Anzi, sono uno di quelli che NON  compra un libro per questo.

Inoltre, Strip Tease, l'ho trovato insostenibilmente brutto (provato a vederlo in in TV, abbandonato).

In secondo luogo, considero gli sceneggiatori di Hollywood ottimi artigiani, come tutta la manovalanza della mecca del cinema, ma credo anche che, quando si vogliano cimentare con l'arte, rischiano sempre di prenderla - e prendersi - troppo sul serio, spesso sfornando polpettoni pretenziosi.

Quindi, povero Carl, trovavi in me un osso duro!

Poi - suggerimento agli editors - citare W. Allen in quarta sa di quelle iperboli da marketing e indispone i lettori "stronzi". Quelli cioè che non saranno mai disposti ad ammettere di essersi divertiti altrettanto, per puro dispetto, se il libro è all'altezza; oppure gireranno sadicamente il pollice, chiedendo il sangue dell'autore, se anche le battute sono a un livello appena più basso. Non ho citato chi ODIA Woody Allen, perché è una minoranza in clandestinità, ma più numerosa di quanto si pensi.

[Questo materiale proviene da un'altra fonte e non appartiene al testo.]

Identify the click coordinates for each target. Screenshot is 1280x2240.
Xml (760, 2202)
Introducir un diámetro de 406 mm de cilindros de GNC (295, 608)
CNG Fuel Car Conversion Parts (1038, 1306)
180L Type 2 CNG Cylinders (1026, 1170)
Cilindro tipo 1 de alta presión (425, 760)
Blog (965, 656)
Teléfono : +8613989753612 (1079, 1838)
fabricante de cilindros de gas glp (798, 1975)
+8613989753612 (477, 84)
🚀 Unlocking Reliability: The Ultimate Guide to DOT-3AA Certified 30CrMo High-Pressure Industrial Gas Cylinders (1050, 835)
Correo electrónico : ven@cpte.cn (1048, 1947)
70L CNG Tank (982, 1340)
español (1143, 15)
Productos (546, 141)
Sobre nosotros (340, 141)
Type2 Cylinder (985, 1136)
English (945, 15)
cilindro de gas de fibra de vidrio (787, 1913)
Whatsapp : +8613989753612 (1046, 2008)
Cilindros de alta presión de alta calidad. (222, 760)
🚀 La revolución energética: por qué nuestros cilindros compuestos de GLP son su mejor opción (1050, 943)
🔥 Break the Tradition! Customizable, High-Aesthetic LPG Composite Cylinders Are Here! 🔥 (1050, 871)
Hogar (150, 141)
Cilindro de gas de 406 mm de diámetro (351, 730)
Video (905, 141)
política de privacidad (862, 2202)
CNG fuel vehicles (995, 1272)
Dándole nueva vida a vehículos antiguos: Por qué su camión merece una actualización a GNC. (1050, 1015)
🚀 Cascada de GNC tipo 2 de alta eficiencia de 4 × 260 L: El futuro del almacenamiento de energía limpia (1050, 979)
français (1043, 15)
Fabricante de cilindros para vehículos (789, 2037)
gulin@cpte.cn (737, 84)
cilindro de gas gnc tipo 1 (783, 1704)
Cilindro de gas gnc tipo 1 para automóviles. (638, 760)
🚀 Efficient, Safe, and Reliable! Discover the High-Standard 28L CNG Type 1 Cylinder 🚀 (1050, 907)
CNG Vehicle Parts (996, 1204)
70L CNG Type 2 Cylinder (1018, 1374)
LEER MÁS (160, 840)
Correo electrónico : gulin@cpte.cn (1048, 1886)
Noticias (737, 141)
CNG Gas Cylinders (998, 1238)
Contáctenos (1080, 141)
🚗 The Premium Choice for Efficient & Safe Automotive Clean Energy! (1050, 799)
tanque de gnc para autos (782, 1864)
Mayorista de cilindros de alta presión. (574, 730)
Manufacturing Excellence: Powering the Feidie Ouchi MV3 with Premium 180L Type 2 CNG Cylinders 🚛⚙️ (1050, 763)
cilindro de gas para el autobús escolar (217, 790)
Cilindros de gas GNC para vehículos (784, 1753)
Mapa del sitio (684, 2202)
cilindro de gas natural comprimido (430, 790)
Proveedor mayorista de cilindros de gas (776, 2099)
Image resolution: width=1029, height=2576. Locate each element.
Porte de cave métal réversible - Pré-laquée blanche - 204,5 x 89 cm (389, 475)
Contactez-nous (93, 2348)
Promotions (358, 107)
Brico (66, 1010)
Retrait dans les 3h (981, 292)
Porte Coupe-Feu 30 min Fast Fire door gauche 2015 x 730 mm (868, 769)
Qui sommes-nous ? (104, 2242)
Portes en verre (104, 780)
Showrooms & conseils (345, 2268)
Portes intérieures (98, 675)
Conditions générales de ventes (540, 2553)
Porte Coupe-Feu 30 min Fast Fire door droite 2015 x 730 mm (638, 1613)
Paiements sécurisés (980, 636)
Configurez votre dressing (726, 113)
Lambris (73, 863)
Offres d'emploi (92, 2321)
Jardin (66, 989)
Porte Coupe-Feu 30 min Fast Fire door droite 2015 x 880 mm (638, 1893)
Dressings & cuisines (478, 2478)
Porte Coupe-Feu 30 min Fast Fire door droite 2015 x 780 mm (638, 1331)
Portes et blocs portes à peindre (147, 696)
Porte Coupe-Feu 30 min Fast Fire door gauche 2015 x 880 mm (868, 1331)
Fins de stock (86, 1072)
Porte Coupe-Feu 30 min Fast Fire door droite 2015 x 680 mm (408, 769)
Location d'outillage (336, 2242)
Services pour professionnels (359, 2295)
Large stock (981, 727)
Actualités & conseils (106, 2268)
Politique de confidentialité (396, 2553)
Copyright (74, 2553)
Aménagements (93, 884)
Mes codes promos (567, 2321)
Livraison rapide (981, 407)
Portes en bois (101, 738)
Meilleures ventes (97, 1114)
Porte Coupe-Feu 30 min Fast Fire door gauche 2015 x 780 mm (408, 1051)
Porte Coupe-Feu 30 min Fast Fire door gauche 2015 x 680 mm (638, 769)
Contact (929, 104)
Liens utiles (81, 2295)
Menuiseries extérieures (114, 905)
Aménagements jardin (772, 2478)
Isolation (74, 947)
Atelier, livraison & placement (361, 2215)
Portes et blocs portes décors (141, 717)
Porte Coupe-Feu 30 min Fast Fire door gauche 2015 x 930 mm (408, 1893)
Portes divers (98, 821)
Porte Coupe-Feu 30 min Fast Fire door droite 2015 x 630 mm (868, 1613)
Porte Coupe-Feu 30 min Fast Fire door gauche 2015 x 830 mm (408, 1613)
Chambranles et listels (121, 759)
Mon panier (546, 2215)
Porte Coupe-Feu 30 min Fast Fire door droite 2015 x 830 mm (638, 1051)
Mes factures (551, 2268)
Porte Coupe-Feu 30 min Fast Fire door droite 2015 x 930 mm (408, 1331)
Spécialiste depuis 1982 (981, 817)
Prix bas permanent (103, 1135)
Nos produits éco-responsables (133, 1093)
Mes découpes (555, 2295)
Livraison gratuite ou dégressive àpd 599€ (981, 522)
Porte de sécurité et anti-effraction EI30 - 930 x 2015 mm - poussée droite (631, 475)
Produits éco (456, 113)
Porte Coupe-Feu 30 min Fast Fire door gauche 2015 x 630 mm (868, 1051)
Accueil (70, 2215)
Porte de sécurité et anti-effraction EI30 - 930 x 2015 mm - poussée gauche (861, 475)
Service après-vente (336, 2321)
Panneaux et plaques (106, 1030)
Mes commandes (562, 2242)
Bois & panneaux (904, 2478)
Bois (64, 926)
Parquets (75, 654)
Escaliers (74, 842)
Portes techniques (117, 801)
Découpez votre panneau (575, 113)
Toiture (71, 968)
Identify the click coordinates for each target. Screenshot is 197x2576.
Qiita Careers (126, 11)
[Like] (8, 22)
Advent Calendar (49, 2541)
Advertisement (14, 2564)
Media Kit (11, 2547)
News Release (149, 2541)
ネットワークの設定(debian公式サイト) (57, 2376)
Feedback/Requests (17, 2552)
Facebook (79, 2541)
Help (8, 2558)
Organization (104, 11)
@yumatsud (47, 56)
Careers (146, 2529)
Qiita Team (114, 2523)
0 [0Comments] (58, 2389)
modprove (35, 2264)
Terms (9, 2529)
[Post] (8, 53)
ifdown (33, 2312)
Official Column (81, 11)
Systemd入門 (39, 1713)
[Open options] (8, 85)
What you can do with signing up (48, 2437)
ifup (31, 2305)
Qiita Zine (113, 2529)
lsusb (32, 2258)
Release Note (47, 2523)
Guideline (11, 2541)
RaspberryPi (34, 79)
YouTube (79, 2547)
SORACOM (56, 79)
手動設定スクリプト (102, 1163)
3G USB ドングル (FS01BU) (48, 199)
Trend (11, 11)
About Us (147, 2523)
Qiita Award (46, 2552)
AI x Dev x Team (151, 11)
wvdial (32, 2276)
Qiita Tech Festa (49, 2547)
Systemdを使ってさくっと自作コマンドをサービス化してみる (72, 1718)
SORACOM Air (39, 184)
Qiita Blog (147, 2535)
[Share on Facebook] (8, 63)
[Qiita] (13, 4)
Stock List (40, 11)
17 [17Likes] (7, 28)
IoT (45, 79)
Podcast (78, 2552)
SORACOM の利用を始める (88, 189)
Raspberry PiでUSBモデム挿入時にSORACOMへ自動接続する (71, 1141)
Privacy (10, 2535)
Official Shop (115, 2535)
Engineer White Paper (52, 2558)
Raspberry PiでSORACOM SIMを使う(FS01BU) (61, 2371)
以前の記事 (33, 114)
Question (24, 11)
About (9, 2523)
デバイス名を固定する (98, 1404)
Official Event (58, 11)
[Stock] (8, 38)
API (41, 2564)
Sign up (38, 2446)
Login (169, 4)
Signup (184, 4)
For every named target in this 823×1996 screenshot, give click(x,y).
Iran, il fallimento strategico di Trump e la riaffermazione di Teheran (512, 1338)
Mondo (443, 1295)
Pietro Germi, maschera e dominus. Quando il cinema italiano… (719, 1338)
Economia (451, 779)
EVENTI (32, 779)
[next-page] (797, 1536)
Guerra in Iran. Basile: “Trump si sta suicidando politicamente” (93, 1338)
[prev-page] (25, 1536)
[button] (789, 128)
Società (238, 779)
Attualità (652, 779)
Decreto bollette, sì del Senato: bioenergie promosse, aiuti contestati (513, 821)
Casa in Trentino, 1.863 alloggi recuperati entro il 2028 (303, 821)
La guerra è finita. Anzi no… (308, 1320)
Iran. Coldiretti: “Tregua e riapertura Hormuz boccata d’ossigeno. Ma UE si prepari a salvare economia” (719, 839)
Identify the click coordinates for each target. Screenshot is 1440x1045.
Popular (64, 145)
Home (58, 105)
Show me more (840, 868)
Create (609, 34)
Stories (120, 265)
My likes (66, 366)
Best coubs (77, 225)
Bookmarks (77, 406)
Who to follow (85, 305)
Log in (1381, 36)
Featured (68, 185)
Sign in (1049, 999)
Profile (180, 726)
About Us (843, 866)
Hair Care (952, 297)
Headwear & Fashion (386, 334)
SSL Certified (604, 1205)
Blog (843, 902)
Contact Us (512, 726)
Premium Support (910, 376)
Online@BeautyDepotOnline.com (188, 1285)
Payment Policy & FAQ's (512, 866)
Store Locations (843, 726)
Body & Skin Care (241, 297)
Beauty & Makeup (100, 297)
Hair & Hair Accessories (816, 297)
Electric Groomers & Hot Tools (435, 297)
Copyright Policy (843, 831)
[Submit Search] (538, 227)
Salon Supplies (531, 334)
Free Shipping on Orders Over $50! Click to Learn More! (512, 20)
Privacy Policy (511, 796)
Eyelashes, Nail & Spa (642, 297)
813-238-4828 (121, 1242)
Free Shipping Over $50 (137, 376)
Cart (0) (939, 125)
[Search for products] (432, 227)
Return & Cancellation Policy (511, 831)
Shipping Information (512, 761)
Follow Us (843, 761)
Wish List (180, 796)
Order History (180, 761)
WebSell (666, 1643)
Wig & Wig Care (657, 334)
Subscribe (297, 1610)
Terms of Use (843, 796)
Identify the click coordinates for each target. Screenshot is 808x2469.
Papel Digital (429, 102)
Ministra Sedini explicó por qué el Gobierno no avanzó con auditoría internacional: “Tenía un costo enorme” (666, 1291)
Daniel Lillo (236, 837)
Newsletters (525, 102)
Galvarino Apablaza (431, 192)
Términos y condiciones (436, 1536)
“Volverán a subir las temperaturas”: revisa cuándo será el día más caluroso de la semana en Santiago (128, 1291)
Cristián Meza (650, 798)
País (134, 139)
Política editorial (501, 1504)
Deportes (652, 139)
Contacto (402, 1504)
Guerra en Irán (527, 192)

Beh, esaurita la disamina delle mie fisime, passiamo al libro. Apro la mente, fletto i muscoli e leggo.

Jack Tagger ha 46 anni, un passato con qualche gloria, ma il suo caratteraccio lo ha portato alla pagina dei necrologi, dove Emma, il suo responsabile, ha il compito di mobbizzarlo.

Il giornale è passato di mano e da baluardo della collettività si è trasformato in una macchina per far soldi in mano ad una bieca multinazionale, cui il buon Tagger non ha risparmiato pubblici insulti - e questo è il motivo della sua condizione. Ma stavolta il nome del morto fa balenare al nostro la possibilità di una buona storia: una vecchia stella del rock, sposato con una starlette di MTV, morto in circostanze misteriose. Queste solleticano la curiosità di Tagger, che comincia ad indagare, con l'aiuto della figlia di una sua ex fiamma, una simpatica esponente del popolo della notte di Miami, e sollecitato dai dubbi della sorella della buonanima. Emma, dopo qualche titubanza, lo supporta. le indagini scatenano un paio di altri omicidi, fino alla soluzione del caso, tra complicazioni sentimentali, compleanni, matrimoni. Si tratteggia il mondo dello spettacolo contemporaneo, di volgarità e pochezza disarmanti, l'editoria cannibalizzata dalla borsa, il buon vecchio rock'n'roll di una volta.

   Il romanzo è piacevole, una gradevole variante dell'hard-boiled classico, in cui il detective è sostituito da un giornalista, l'amarezza e il sarcasmo da una meno machista psicosi riguardo la morte e nevrosi sparse qua e là, condite con una notevole ironia. Ma il pessimismo chandleriano era determinato dalla grande depressione, era politico, anche se con una grossa componente di qualunquismo: il bravo, buon individuo contro il sistema, la politica corrotta, etc. C'era il dolore per la perdita dell'innocenza.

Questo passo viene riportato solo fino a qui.